La messa in scena di “Natale in casa di Donne” suggerisce puntualmente, in itinere, infinite ed insospettate sfumature umane e filosofiche…storiche, culturali e psicologiche. La drammaturgia del testo Eduardiano, in alcuni momenti, lascia sospettare addirittura, vissuto dalla parte dell’interprete sia attore che perlustratore culturale (detto anche “riadattatore” e/o regista), l’inconsapevolezza da parte dell’autore stesso dei contenuti universali catturati in una sola parola (presepe) o nell’espressione ormai idiomatica “te piace ’o presepe?”.
L’apice poetico è raggiunto dall’apparente “paradossale scelta” di proporre un’interpretazione femminile dell’icona eduardiana, che l’autore stringeva gelosamente nella maschera maschile ormai presentissima nell’immaginario collettivo.
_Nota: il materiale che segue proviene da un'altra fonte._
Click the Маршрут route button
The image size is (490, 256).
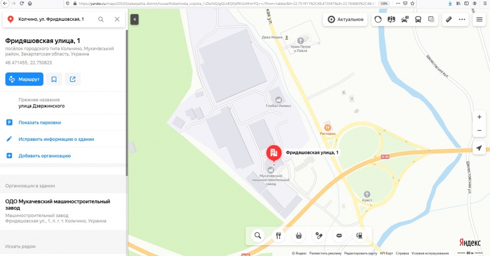click(x=24, y=79)
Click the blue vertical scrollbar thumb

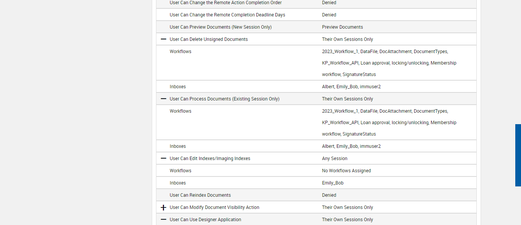click(x=518, y=155)
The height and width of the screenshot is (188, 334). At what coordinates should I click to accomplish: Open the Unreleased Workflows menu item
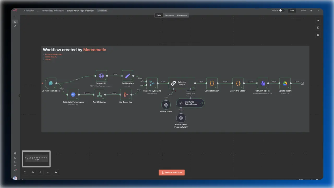click(x=53, y=10)
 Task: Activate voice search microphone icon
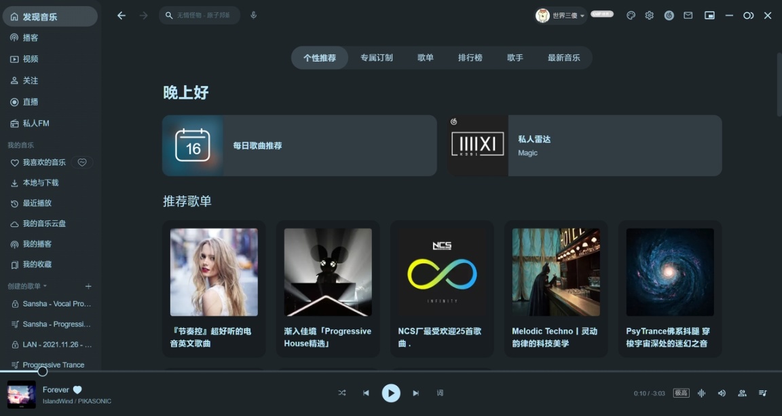(x=253, y=15)
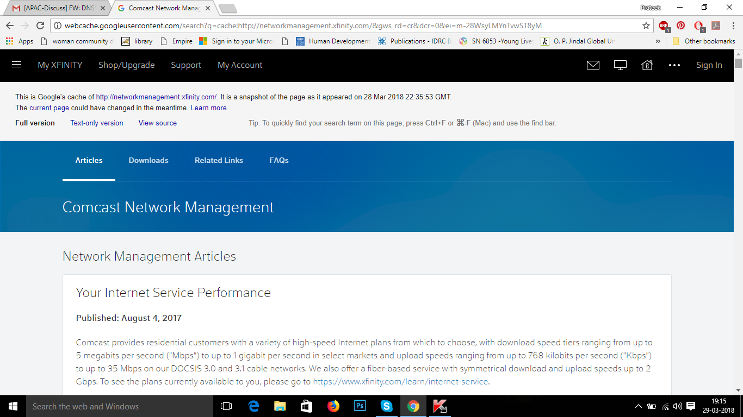Click the Xfinity Home house icon
The width and height of the screenshot is (743, 417).
pyautogui.click(x=647, y=65)
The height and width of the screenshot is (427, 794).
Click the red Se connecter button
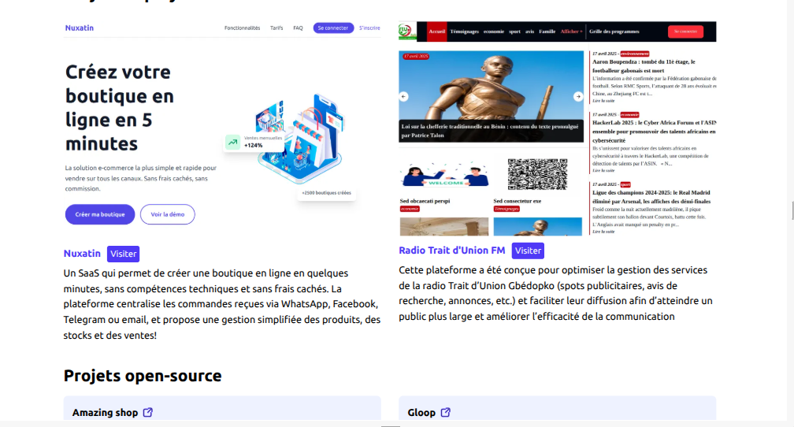(x=685, y=32)
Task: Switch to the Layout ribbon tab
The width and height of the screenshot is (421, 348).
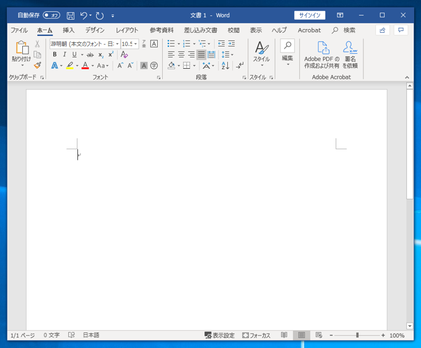Action: (x=127, y=30)
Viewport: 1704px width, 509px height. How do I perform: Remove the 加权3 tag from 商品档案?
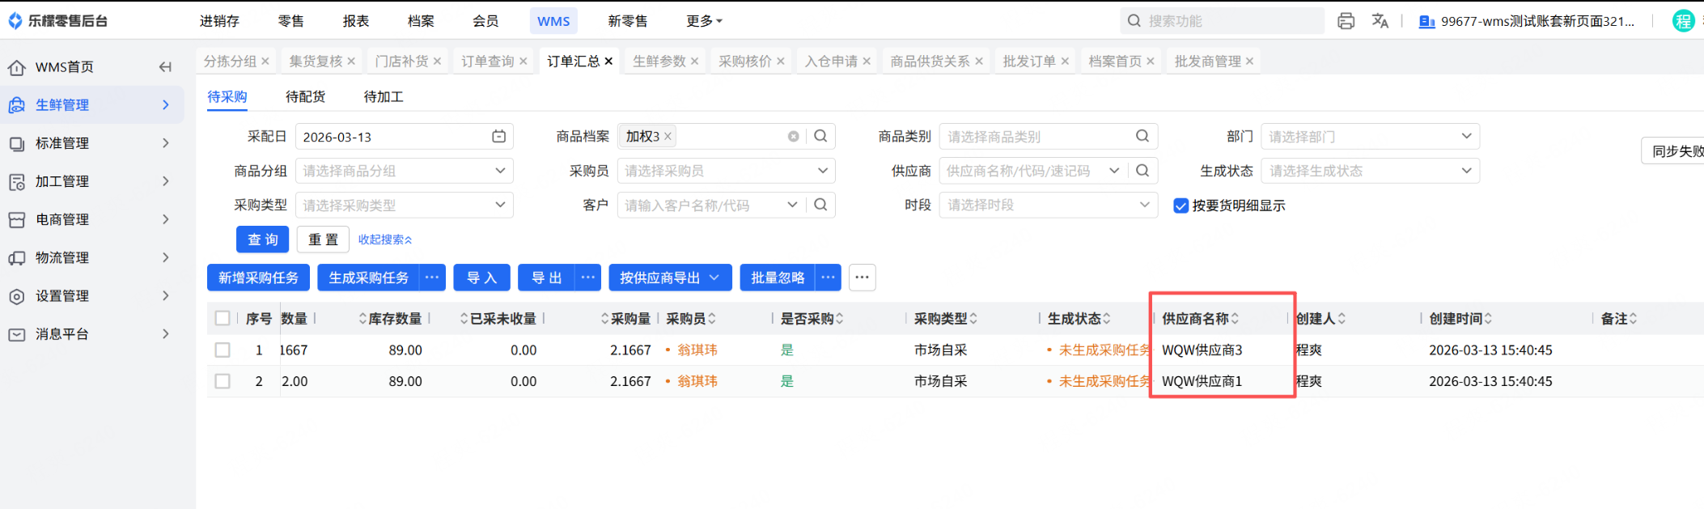pos(668,137)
Rischiando un’interpretazione spartana dei contenuti nel coraggioso richiamo femminile, laddove il presepe si traduce immediatamente in ventre materno di cui la naturale evoluzione è “la famiglia”, intesa come l’unione dei consanguinei e l’accoglienza dei ”dominatori” degli stessi (ossia di tutte quelle presenze che arricchiscono affettivamente la vita ed il destino dei figli, dando origine all’amata discendenza di “un ventre”), si giunge naturalmente e senza alcuna forzatura al significato di quella mangiatoia ( parola in cui è racchiusa l’origine etimologica ed il significato di presepe), ossia al luogo sentimentale e storico dal quale ha origine la luce e dal quale ci si nutre di luce.
Te piace ‘o presepe?
Incredibilmente il richiamo al presepe e l’esortazione di quel “te piace ‘o presepe” rinnovata da una “donna madre” assume una valenza pregna di altri e tanti spunti di riflessione sull’essere, poiché è da un ventre che nasce la richiesta che lo stesso non venga tradito e sventrato. Si delinea sempre più prepotente nel corso dello svolgimento dello spettacolo, il dramma dell’ideale tradito, della maternità e delle sue attese puntualmente negate.
Il testo si trasforma pian piano in un dramma laico ed universalmente umano, appartenente a tutta la storia dell’essere, pur partendo da una simbologia apparentemente cattolica, la quale trova radici nella storia e nel “mito della luce”.